Technology & Innovation

Austria’s Ora Computing secures €3.5 million to make AI models smaller and faster

Vienna-based Ora Computing, a startup specialising in optimising and compressing AI foundation models, today announced the close of a €3.5 million Seed round in order to grow the team, extend compression capabilities to the largest frontier models, and launch a commercial product for cloud inference providers and companies deploying AI.

  • David Cendon Garcia
  • June 24, 2026
  • 0 Comments

Vienna-based Ora Computing, a startup specialising in optimising and compressing AI foundation models, today announced the close of a €3.5 million Seed round in order to grow the team, extend compression capabilities to the largest frontier models, and launch a commercial product for cloud inference providers and companies deploying AI.

The round was led by Constructor Capital and Greencode Ventures, with continued backing from foundational investor XISTA Science Ventures, who helped build and launch the company.

We founded Ora Computing to challenge the assumption that massive scale is needed to reach useful intelligence. We believe that the next wave of AI adoption will be driven by more compact models that are highly efficient and optimised for specific use cases rather than large general purpose cloud models.
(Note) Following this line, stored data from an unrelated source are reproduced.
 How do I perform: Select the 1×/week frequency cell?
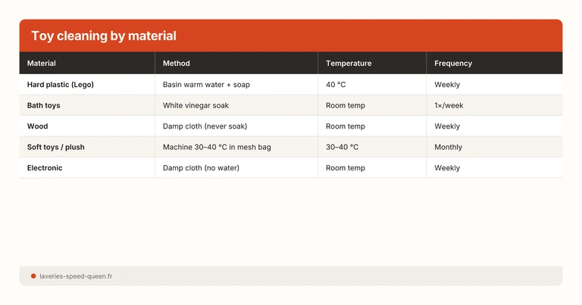click(x=449, y=105)
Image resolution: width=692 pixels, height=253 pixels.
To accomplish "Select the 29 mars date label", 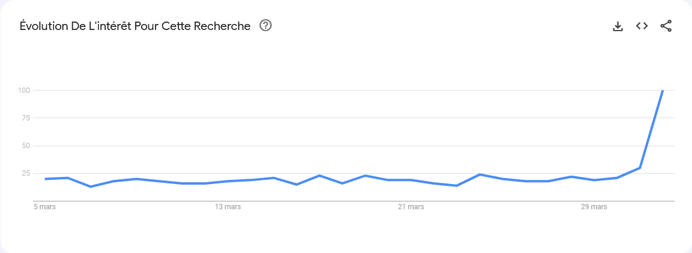I will click(x=594, y=207).
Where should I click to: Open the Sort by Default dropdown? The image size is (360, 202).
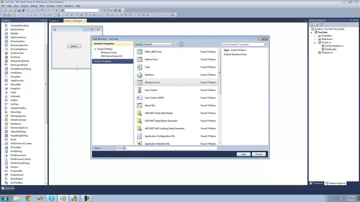pos(158,44)
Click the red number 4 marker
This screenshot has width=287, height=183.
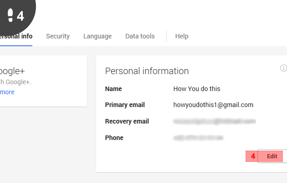point(253,156)
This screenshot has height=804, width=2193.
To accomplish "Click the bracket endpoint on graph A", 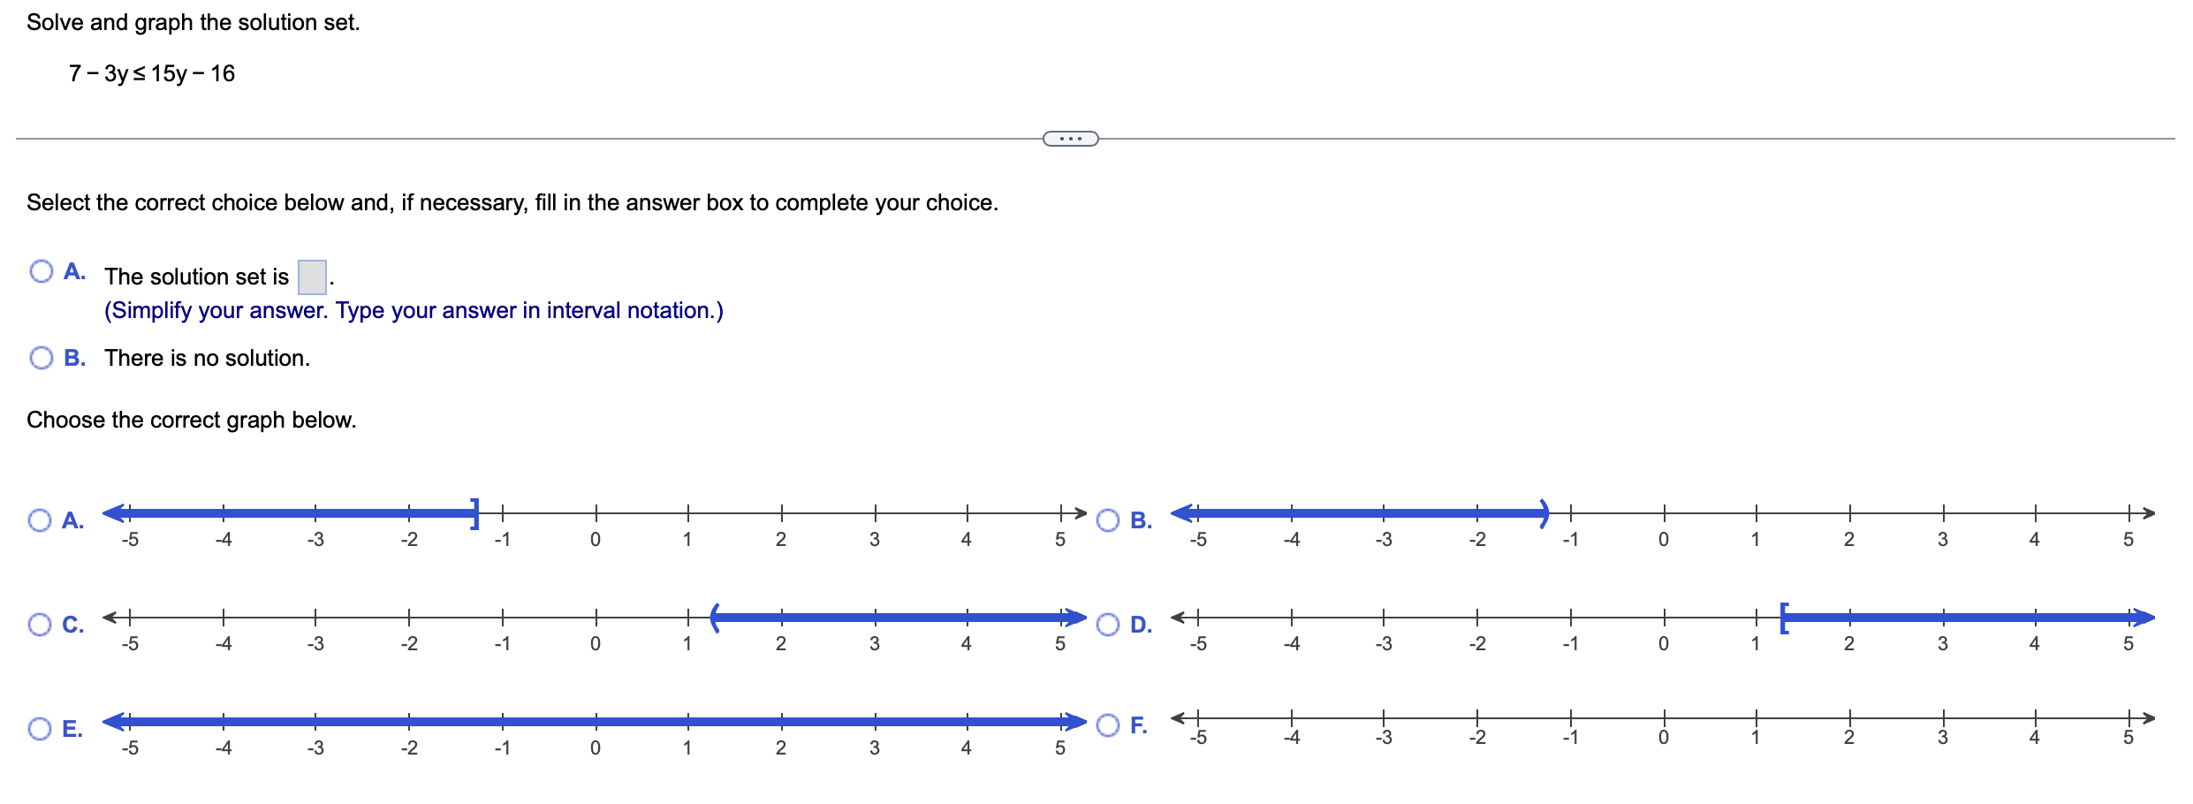I will [x=475, y=513].
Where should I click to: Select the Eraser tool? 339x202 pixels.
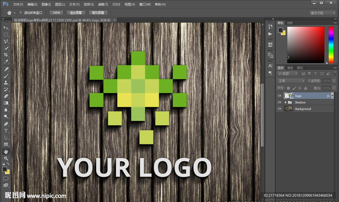point(6,96)

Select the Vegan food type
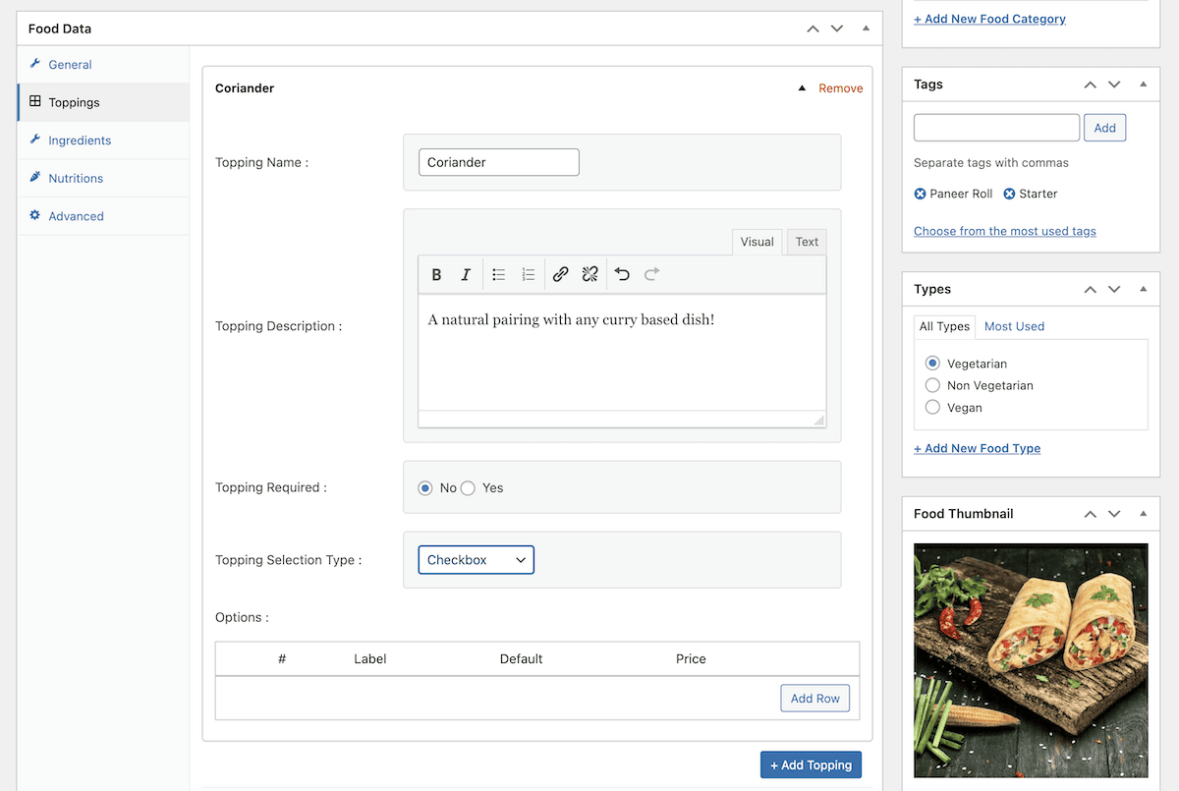pos(932,408)
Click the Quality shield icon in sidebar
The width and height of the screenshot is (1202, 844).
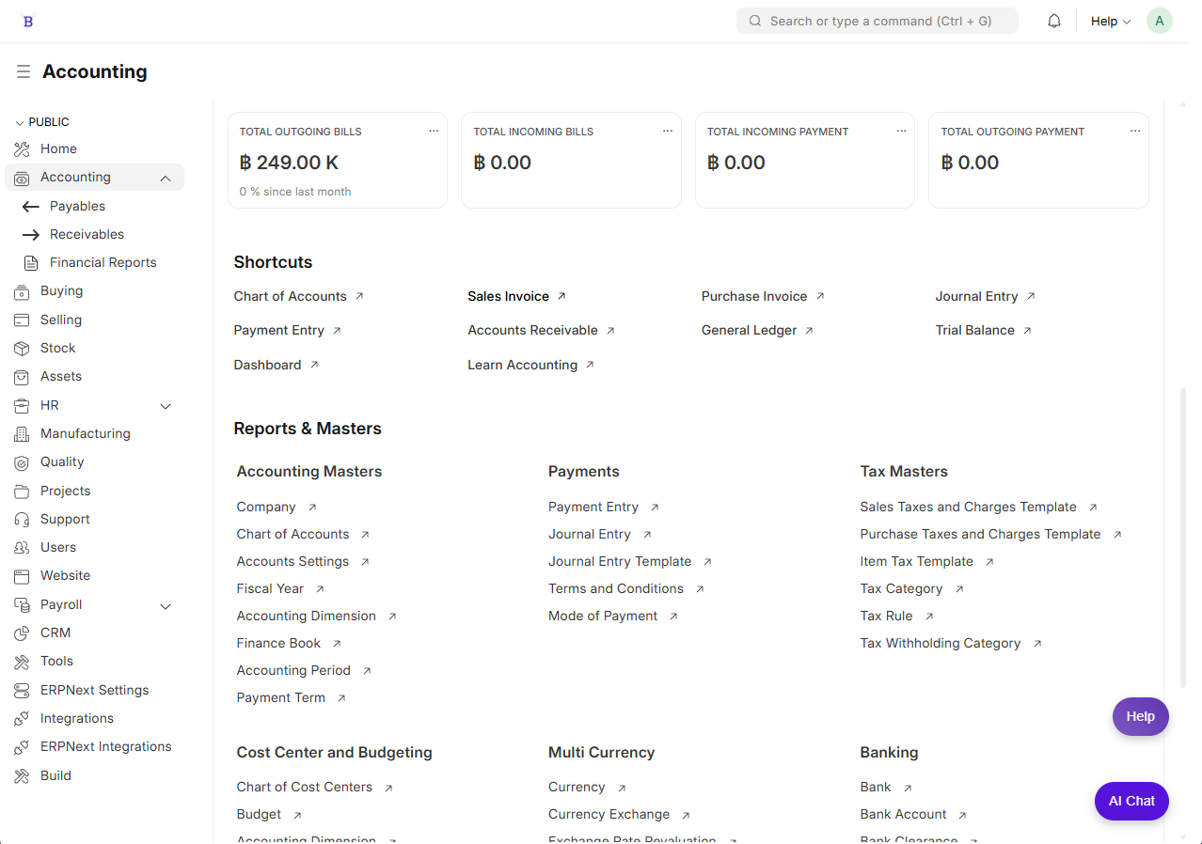pyautogui.click(x=22, y=462)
Ora is building the software and algorithm stack that enables this transition,” says Stefan Sack, CEO and co-founder of Ora Computing.

Ora Computing’sSeed round sits at the smaller end of the 2026 funding activity around Europe’s AI infrastructure and deployment stack.

Larger rounds have gone into compute capacity and data-centre infrastructure, including Mistral AI, Nscale and Verda, while smaller Seed and pre-Seed rounds have targeted enabling software layers such as AI memory, agent governance, licensed data access and compression.

Ora’s focus on reducing model size and inference cost is therefore aligned with a broader 2026 pattern: capital is moving not only into building more AI compute, but also into technologies intended to make AI systems cheaper, more deployable and more efficient to run.

AI’s energy appetite is growing faster than the world can build the infrastructure to feed it. One key approach is to make AI itself more efficient, and that is exactly what Ora does. Compressing models radically without sacrificing accuracy makes a tremendous difference to their customers,” says Terhi Vapola, Founder and Managing Partner of Greencode Ventures.

Founded in 2024, Ora Computing is building an AI model compression and optimisation stack that reduces the memory footprint of large AI models by up to 80% and making them run up to four times faster

Ora was founded by Stefan Sack and Raimel Medina, both quantum computing researchers from the Serbyn group at the Institute of Science and Technology Austria (ISTA).

By making models dramatically smaller with minimal loss in accuracy, Ora looks to enable its customers to deploy AI locally on energy-efficient edge hardware rather than energy-hungry cloud infrastructure. For cloud deployments, smaller models translate directly into lower serving costs and higher throughput.

According to the company, AI inference – the process of actually running an AI model to generate outputs – has become a significant and fast-growing cost for any company deploying AI at scale. Major deployments can now cost tens of millions of euros per month in compute alone, and the problem compounds as models continue to grow in size.

For companies wanting to run AI locally on devices like cars or industrial equipment, the models are often simply too large to fit.

Because compressed models require significantly less compute power to run, the efficiency gains also translate directly into lower energy consumption and reduced carbon emissions: at 1% market penetration, Ora estimates its technology could eliminate more than 50,000 tonnes of CO2 annually.

Unlike existing compression tools, Ora says their approach works across different hardware types and drops directly into standard inference frameworks – no custom software layers, no capital-intensive retraining, no changes to existing infrastructure.

Where competing approaches force a binary choice between compression levels, Ora’s algorithm continuously maps the full tradeoff between model size and accuracy, letting companies optimise for their specific hardware and cost constraints.

Ora has tested this with a 70 billion parameter model compressed in hours at a compute cost of under $1000, compared to industry figures of hundreds of thousands of dollars for comparable work.